The U.K. government digital service (GDS) site,, directed users to change their passwords after finding a database of usernames and email addresses exposed on a publicly accessible system, the BBC reported Thursday.

The BBC cited a GDS spokeswoman who claimed that other government websites had not been affected in the breach, which exposed usernames, email addresses and hashed passwords, and which has been reported to the country's information commissioner.

“Passwords continue to be an Achilles heel in the fight against cybercrime as improper user behavior – such as weak passwords or use of the same password across different sites – continues,” Spencer Young, RVP EMEA at Imperva, said in comments to SC Media.

Mike Ahmadi, global director of critical systems security at Synopsys, also assailed the reliance on passwords for authentication as “a huge problem. Many systems, for example, remain vulnerable to the Heartbleed bug, which makes harvesting passwords trivial. Those that can locate databases of hashed passwords can harvest the hashes and then take their time cracking the hash through multiple tools built for such purposes. Once a password is discovered, attacks can scale massively before anyone is aware of a breakdown in security."

Noting that the incident is the “second ‘non-breach breach' of sensitive user PII data,” the first being an “unfortunate mishandling of trusted data in the Deep Root incident,” Ryan Wilk, vice president at NuData Security, stressed that “sophisticated hacking is not required to obtain troves of identity data that can be used to create fraudulent identities or access online personas.”

“We have hit a turning point where financial and identity cybercrime has become something that a person with the most basic computer skills can dabble in,” he said, so “merchants and FIs need to rethink how they protect and identify their users in the digital world.”

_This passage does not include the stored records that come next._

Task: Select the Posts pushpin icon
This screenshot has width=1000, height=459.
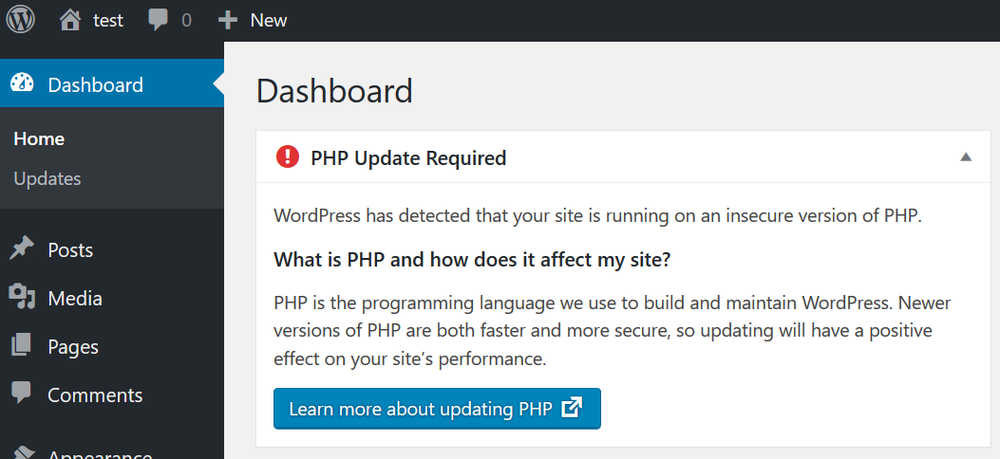Action: [x=22, y=249]
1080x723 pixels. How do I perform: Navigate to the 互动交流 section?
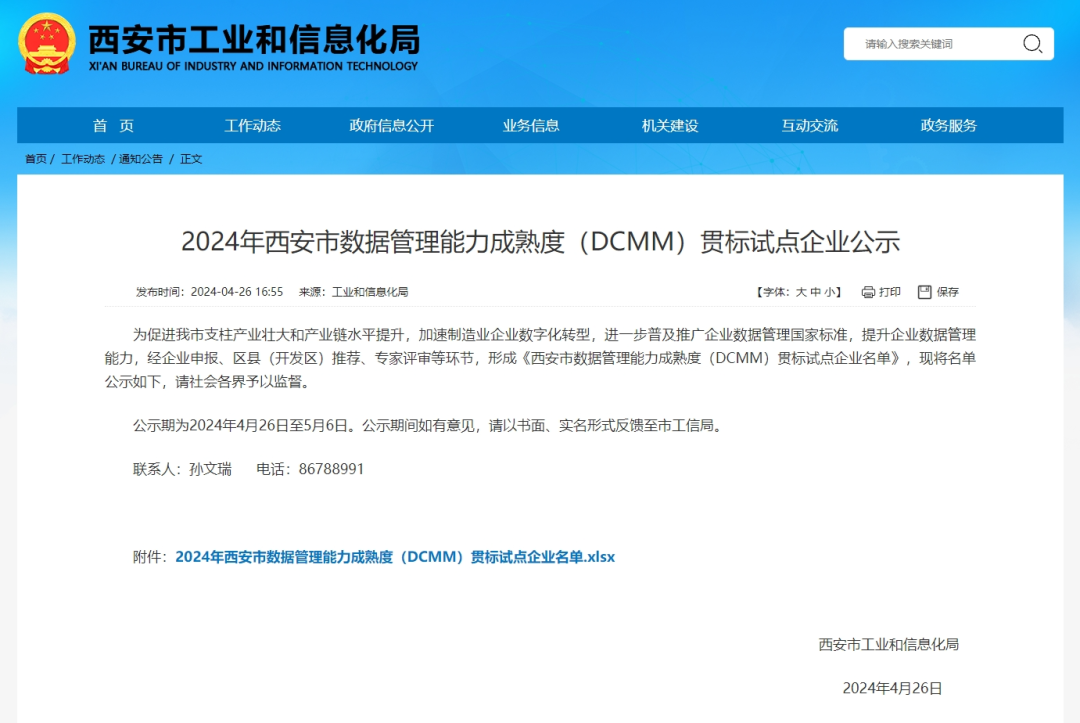tap(810, 126)
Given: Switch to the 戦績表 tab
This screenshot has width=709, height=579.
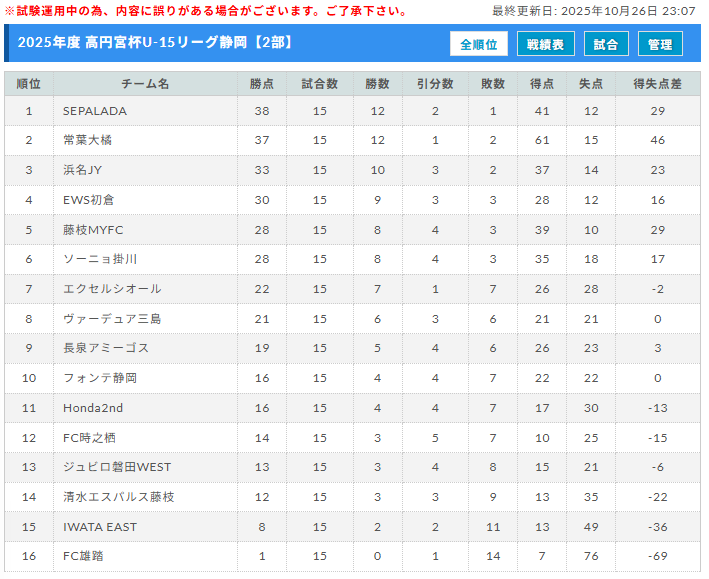Looking at the screenshot, I should [545, 44].
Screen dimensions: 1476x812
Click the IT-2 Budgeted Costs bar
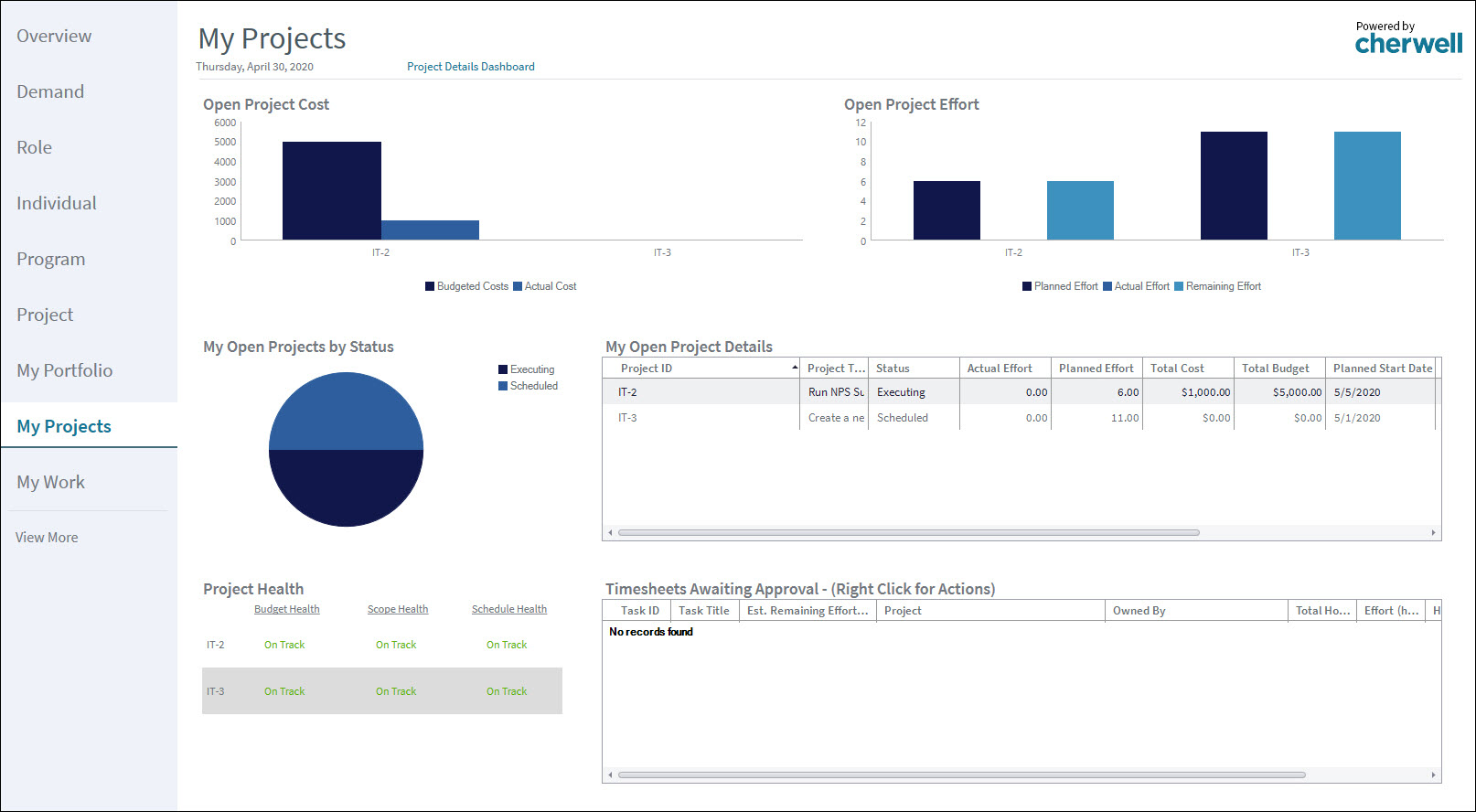pyautogui.click(x=332, y=190)
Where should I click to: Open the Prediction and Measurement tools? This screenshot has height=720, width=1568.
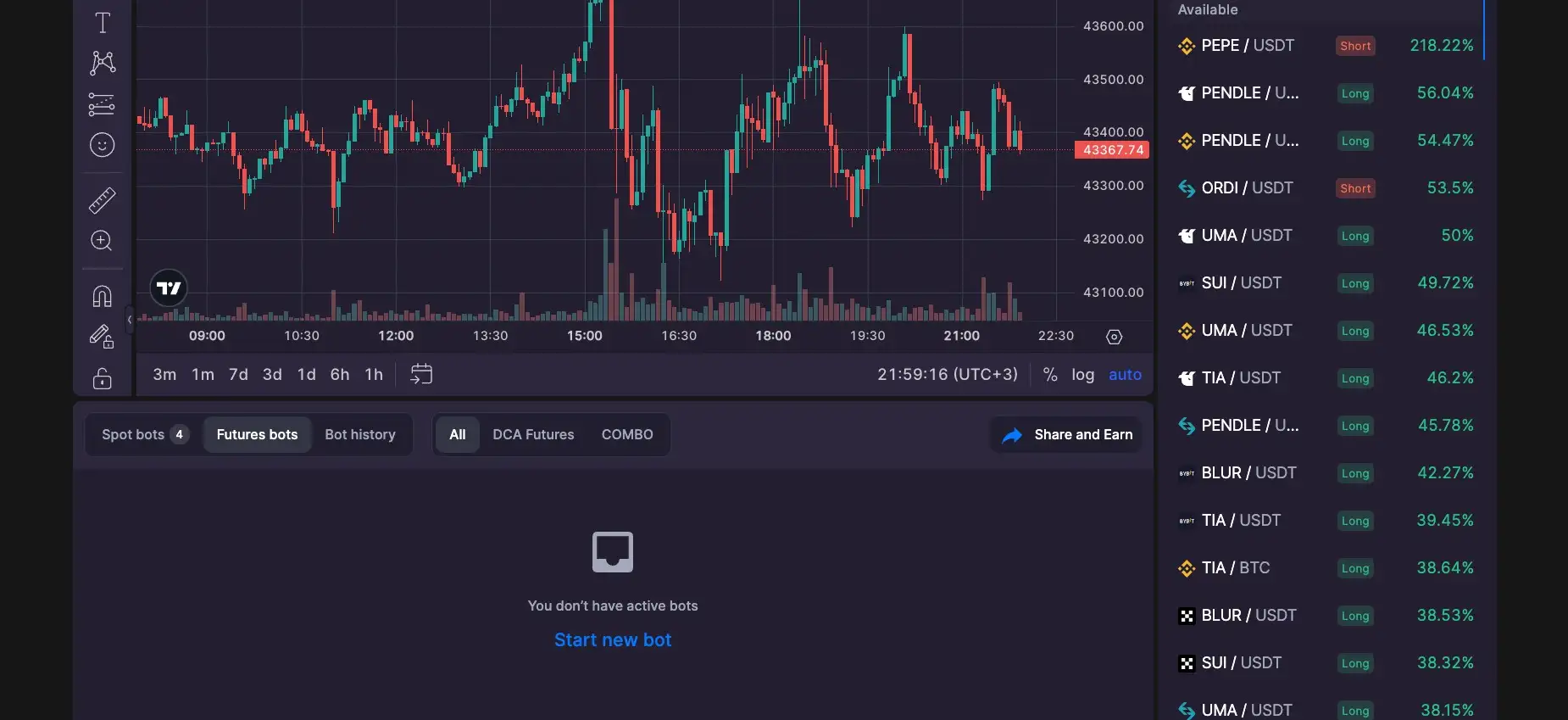102,104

Safeguarding against such breaches is within the grasp of government, which could take a lesson from some enterprises in private industry. “What's disturbing, aside from the doubtless potential for high levels of confidentiality within emails emanating from the government, is that there are simple, effective methods such as two-factor authentication, and TLS Client Authentication which have been shown to be extremely secure, yet usability issues have hampered adoption,” said Young. The failure to put those methods in place is “an outcome of a continual lack of understanding and investment from government in security strategies that [British enterprise] adopt as standard operating procedures. This attack was unfortunately always a matter of time.”